Pharmacotherapeutics
Although amphotericin B is effective in treating candidal and cryptococcal meningitis alone, flucytosine is given with it to reduce the dosage and the risk of toxicity. This combination therapy is the treatment of choice for cryptococcal meningitis.
药物治疗学
虽然两性霉素B单独治疗念珠菌和隐球菌脑膜炎也有效,但是,氟胞嘧啶一起使用可以减少其剂量,降低毒性风险。这种联合疗法是隐球菌脑膜炎的首选疗法。 Standing alone
Flucytosine can be used alone to treat candidal infections of the lower urinary tract because it reaches a high urinary concentration. It’s also effective in treating infections caused by T. glabrata, Phialophora, Aspergillus, and Cladosporium.
Drug interactions
Cytarabine may antagonize the antifungal activity of flucytosine, possibly by competitive inhibition.
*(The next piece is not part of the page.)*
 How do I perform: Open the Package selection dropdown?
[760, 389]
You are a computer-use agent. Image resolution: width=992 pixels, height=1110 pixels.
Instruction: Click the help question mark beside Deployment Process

Hematologic, kidney, and liver function must be closely monitored during flucytosine therapy because of the drug’s serious risk of toxicity.
flucytosine – n. 氟胞嘧啶
antimetabolite – n. 抗代谢物/药
fluorouracil – n. 氟尿嘧啶
T. glabrata -- Torulopsis glabrata光滑球拟酵母菌
Phialophora – n. 瓶霉菌
Aspergillus – n. 曲霉菌
Cladosporium – n. 分枝孢子菌
cytarabine – n. 阿糖胞苷
Video Antifungal Drugs Test 1. Which of the following antifungal agents is associated with bone marrow suppression and renal failure?
A. Miconazole
B. Itraconazole
C. Ketoconazole
D. Flucytosine
2. Which of the following antifungal agents interacts with cytochrome P-450 dependent sterol 14 -demethylase to inhibit ergosterol synthesis in many fungal organisms, as well as in gram-positive bacteria and protozoans?
A. Ketoconazole
B. Zidovudine
C. Griseofulvin
D. Amphotericin B
All of the drugs are antifungal agents but only flucytosine has been associated with bone marrow suppression and synergizes with other drugs which suppress bone marrow functions. Miconazole and ketoconazole may produce hepatotoxicity, gastro-intestinal upset and headaches. Amphotericin B may produce nephrotoxicity while itraconazole is associated with gastro-intestinal upset and rare liver dysfunction.
2. A. Ketoconazole
The mechanism of amphotericin B involves ergosterol, but the mechanism is not related to ergosterol synthesis. Amphotericin B binds to ergosterol in the cell membrane, disrupting its permeability to ions. Ketoconazole and other imidazoles interact with cytochrome P-450 to inhibit P-450 dependent synthesis of ergosterol by sterol 14-demethylase. Griseofulvin interacts with microtubular protein to inhibit fungal mitosis. Flucytosine incorporates into RNA and disrupts fungal protein synthesis. Zidovudine is used primarily as an antibiotic and not as an antifungal agent.